Problem details
Copy out every line of the records below word for word, leaving out the pictures.
──────────
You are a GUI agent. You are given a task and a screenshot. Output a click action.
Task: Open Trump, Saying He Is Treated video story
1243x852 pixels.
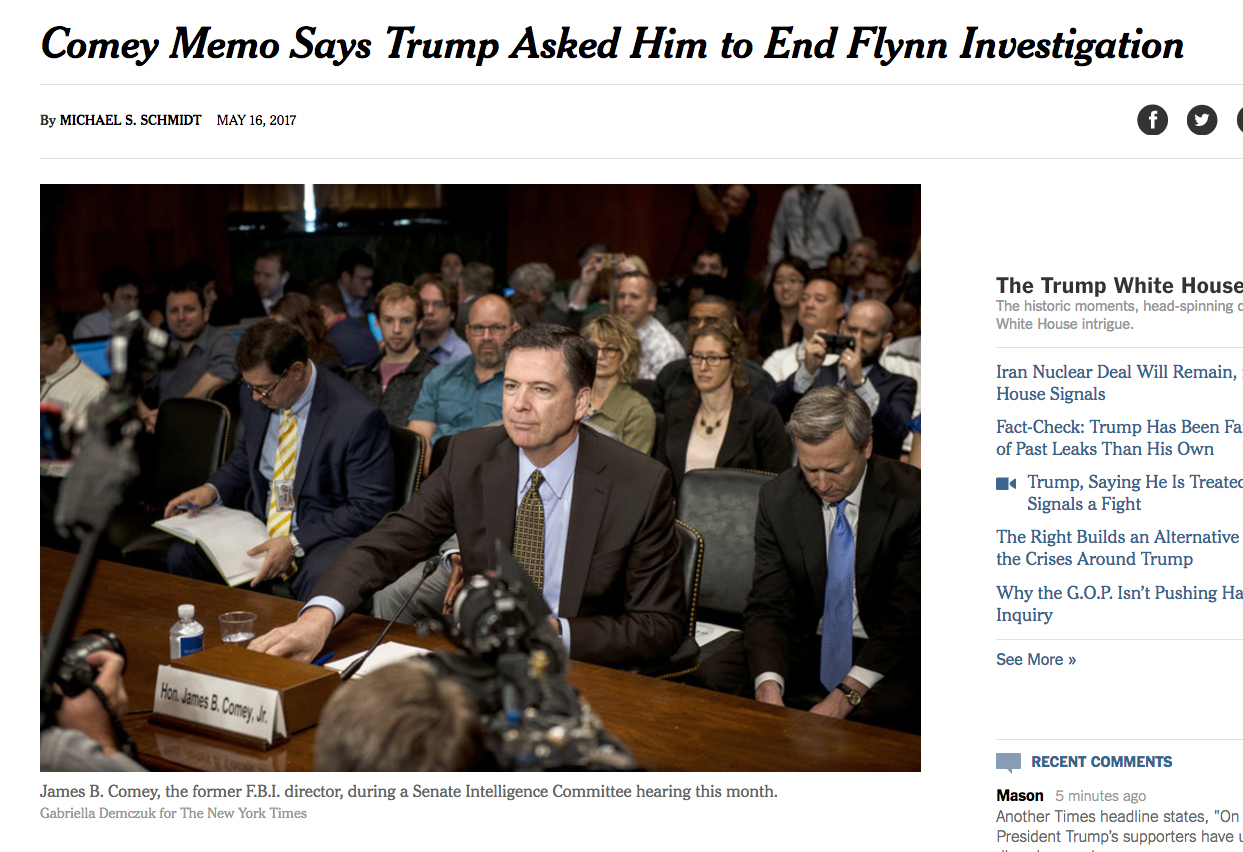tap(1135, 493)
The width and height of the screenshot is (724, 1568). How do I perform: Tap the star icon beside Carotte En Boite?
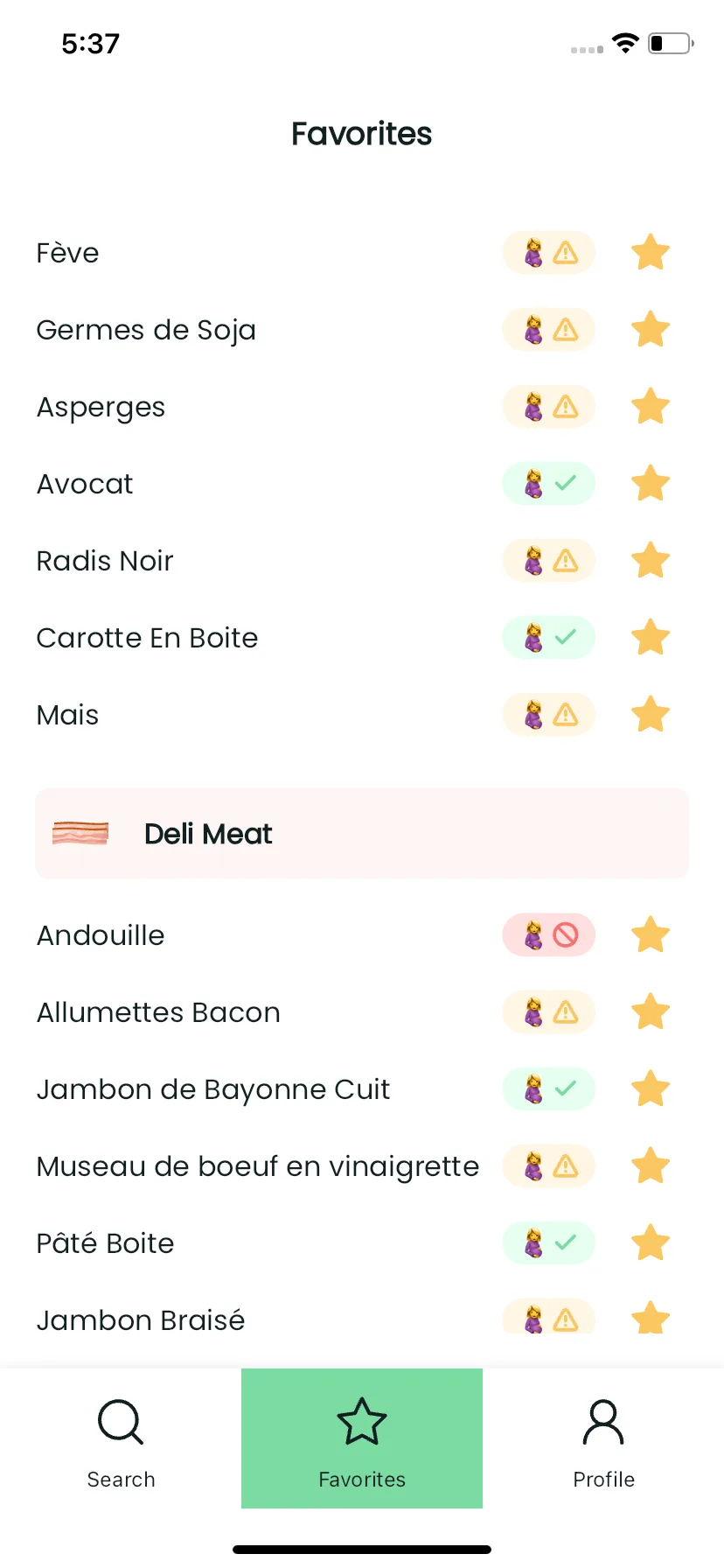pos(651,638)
──────────
Final result
You are a GUI agent. You are given a task and a screenshot. Output a click action.
Task: Open Trump, Saying He Is Treated video story
1243x852 pixels.
tap(1135, 493)
The width and height of the screenshot is (724, 1568). How do I perform: Tap the star icon beside Carotte En Boite?
pos(651,638)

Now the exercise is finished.